Extremely rare galaxy with blue and red concentric rings of stars discovered
Scientists say they have never seen anything quite like it before.
A galaxy called PGC 1000714 has been discovered 359 million light years away from Earth. Its central core is circled by two rings, making researchers suspect that it is one of the very rare Hoag-type galaxies.
Most galaxies, such as the Milky Way, look like a disc of stars, but PGC 1000714 is strikingly different, with distinct rings of stars. The outer and inner belts of the galaxy are blue and red, respectively. The inner red ring surrounds a central body of matter.
The different ages of the two rings suggest that the galaxy went through two distinct formational periods – the first to form the inner ring and the second, the outer ring. This double-ring feature sets it apart from other Hoag galaxies – themselves extremely rare – which usually just have one ring. These galaxies are named after the astronomer Arthur Hoag, who first observed the ringed galaxies in 1950. The first ringed galaxy is called Hoag's Object and is about 100,000 light years across.

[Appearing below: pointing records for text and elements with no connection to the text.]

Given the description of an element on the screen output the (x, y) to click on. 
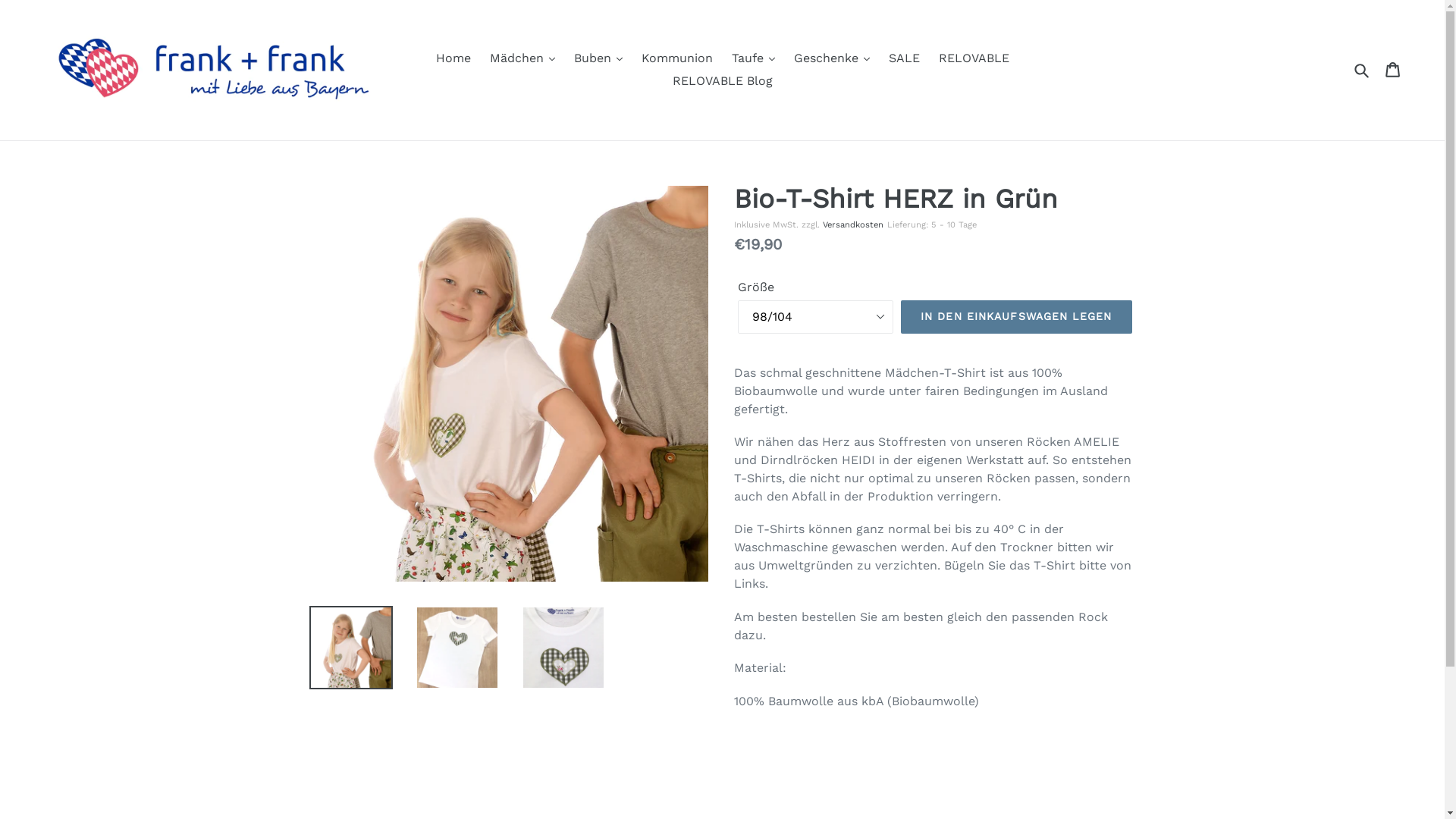
Home Element type: text (452, 58)
Einkaufswagen Element type: text (1393, 70)
IN DEN EINKAUFSWAGEN LEGEN Element type: text (1016, 316)
RELOVABLE Blog Element type: text (721, 80)
RELOVABLE Element type: text (973, 58)
SALE Element type: text (904, 58)
Versandkosten Element type: text (852, 224)
Suchen Element type: text (1362, 69)
Kommunion Element type: text (676, 58)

"Less than 0.1% of all observed galaxies are Hoag-type galaxies," says Burcin Mutlu-Pakdil, a graduate student at the Minnesota Institute for Astrophysics, the University of Minnesota Twin Cities and University of Minnesota Duluth, and author of a paper published in the journal Monthly Notices of the Royal Astronomical Society.
"From these initial single snapshots in time, it's impossible to know how the rings of this particular galaxy were formed," she says.
The researchers monitored the galaxy across many different wavelengths in order to detect the colour and age of the stars in the galaxy.
They found that the outer ring was just 0.13 billion years old, but the inner ring was as old as 5.5 billion years.
"We've observed galaxies with a blue ring around a central red body before, the most well-known of these is Hoag's Object. However, the unique feature of this galaxy is what appears to be an older diffuse red inner ring," says study co-author Patrick Treuthardt, an astrophysicist at the North Carolina Museum of Natural Sciences.
"Whenever we find a unique or strange object to study, it challenges our current theories and assumptions about how the Universe works," he says. "It usually tells us that we still have a lot to learn."